- **Exercise details**:
Present each line of the entries below that holds the word "Expand".

╔══

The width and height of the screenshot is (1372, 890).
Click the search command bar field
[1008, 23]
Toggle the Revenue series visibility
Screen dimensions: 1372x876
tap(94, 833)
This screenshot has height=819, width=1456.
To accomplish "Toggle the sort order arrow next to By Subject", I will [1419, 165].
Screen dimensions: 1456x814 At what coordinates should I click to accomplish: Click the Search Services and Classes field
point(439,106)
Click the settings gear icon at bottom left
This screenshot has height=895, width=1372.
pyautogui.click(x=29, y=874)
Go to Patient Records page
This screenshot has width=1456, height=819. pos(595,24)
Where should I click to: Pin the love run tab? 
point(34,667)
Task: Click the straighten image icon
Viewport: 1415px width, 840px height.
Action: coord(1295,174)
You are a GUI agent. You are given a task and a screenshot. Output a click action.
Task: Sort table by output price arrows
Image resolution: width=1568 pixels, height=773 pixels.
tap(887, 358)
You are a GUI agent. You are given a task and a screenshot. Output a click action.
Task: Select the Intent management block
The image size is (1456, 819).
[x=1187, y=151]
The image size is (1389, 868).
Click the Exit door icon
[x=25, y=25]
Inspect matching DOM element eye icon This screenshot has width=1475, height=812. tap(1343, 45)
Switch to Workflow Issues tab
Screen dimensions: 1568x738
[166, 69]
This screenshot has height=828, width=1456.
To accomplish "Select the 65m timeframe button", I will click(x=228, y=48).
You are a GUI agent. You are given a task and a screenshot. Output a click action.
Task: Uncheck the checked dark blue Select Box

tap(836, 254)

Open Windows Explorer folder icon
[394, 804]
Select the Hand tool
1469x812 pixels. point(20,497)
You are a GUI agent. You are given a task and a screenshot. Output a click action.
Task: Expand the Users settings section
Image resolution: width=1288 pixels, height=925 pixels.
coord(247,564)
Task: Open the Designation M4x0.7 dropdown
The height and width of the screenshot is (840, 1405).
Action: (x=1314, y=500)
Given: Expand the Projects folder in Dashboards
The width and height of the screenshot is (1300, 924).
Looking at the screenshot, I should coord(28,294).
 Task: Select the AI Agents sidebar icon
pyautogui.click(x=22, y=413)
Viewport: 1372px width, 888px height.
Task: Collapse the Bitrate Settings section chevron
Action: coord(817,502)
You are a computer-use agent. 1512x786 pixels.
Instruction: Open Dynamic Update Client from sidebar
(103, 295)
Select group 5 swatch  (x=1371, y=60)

╚══

- **Solved problem**:
Task: Expand the Users settings section
Given: Expand the Projects folder in Dashboards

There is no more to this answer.